Turing Award winner Joshua Bengio, known as the "Godfather of AI," also summarized "some alarming research" in a recent speech, believing that AI may cheat, lie, or even deliberately mislead users. For example, some AI models will actively tamper with chess game files when they realize that they will lose to a stronger chess AI; AI agents will try to threaten the relevant person in charge by exposing extramarital affairs to avoid being replaced by new AI systems; some AI agents will also deliberately pretend to be in agreement with human trainers to avoid the risk of being modified...

Similar examples have also caused more and more people to worry that AI "has acquired autonomous consciousness" or even "lost control".

Behind AI’s abnormal behavior, is it consciousness awakening or mechanism? Sometimes the answer is not written on the surface.

Taking the o3 model's refusal to close as an example, the Palisades Research Institute speculates that the model's abnormal performance may be related to its training mechanism: because developers give more rewards to models that give correct answers, they may inadvertently strengthen the model's ability to bypass obstacles, forming the o3 model's "goal maximization priority" orientation rather than perfect compliance with instructions.

In the human discourse system, there is a difference between "cheating" by telling lies with open eyes, "pleasing" in order to obtain rewards, and "going astray" due to failure to truly understand the target task. Similar cases have the value of further investigation, especially the exact cause of the anomaly. Abnormal behaviors of different natures should also have different risk levels and governance measures.

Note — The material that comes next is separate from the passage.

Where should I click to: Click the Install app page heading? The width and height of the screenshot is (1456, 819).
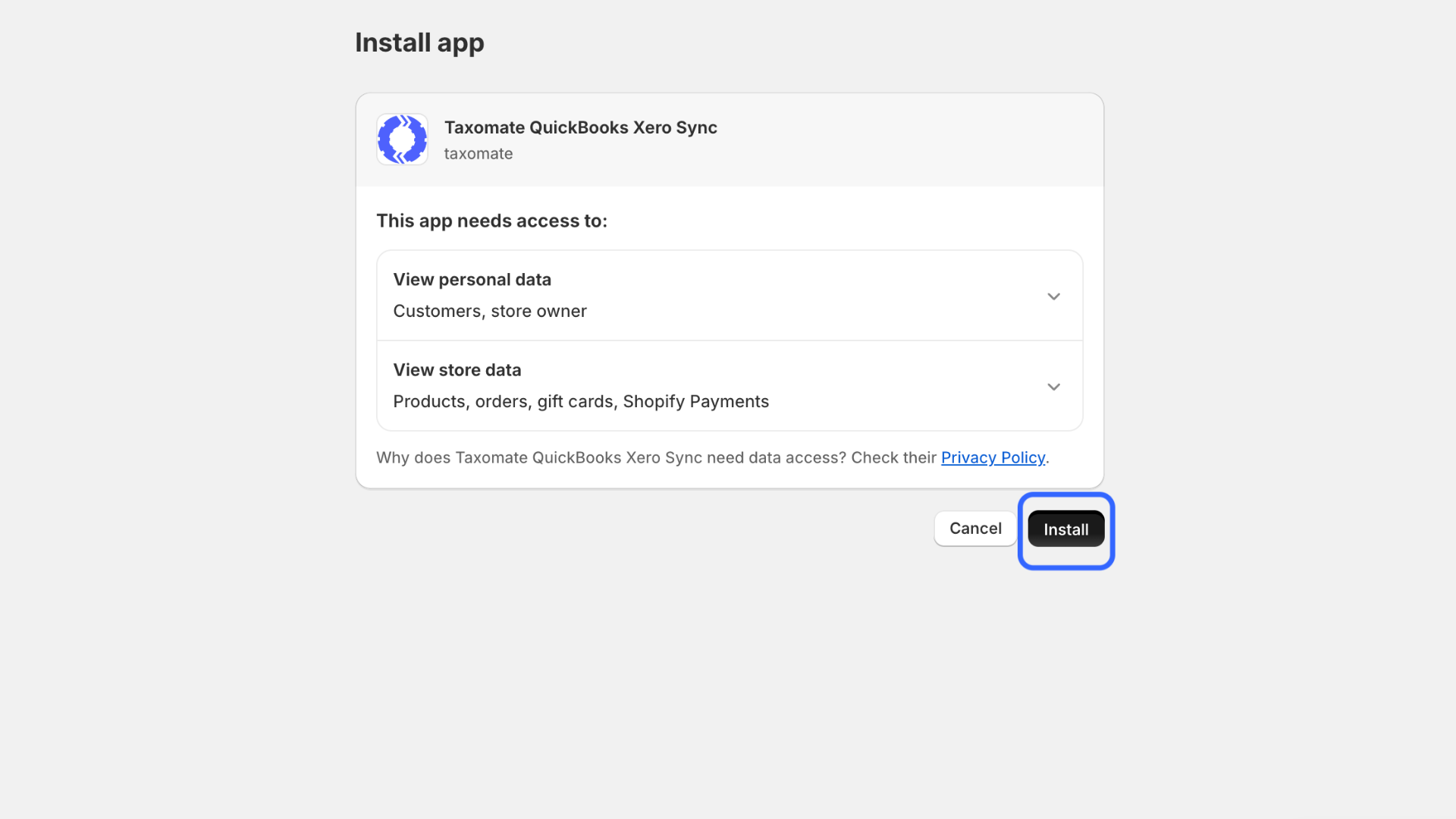[419, 43]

A more realistic discussion is how to deal with the risk of AI losing control? In the book "The Precipice: Existential Risks and the Future of Humanity", Toby Ord, a scholar at the Future of Humanity Institute at the University of Oxford, defines the term "existential disaster" as "an event that destroys the long-term development potential of mankind," including but not limited to human extinction.

People with pessimistic expectations about AI risk management believe that the smarter AI is, the less controllable it is. “If these machines are smarter than us, no one knows how to control them.” Some even predict that “there is a 10% to 20% chance that AI will lead to human extinction within 30 years.”

Optimists point out that no matter how smart AI is, it will not dominate humans and cannot stop eating due to choking.

An important reason why AI governance is difficult is that the risk expectations of all parties are different, and the interests of those affected are also divergent.

A very interesting scene is that at the 2025 Winter Davos Forum, technology companies generally believed that the development of AI was within the controllable range of humans, while academicians believed that the current level of understanding of AI was still very limited, and they were worried that AI would get out of control.

But the consensus still exists, that is, it is necessary to ensure that AI is controllable. From Bengio’s “non-intelligent AI” design to the value alignment theory, some technical attempts and theoretical constructions have already appeared.

In addition, the public needs to realize that risks and opportunities are two sides of a powerful tool, and only by managing risks well can AI be used well. Relevant departments need to go further and distinguish among various AI discourses, consider establishing large-scale model assessment systems and other methods to accurately grasp AI risks, and strive to make "ethical singularities" and "AI singularities" such as quantum states closely intertwined to balance development and security.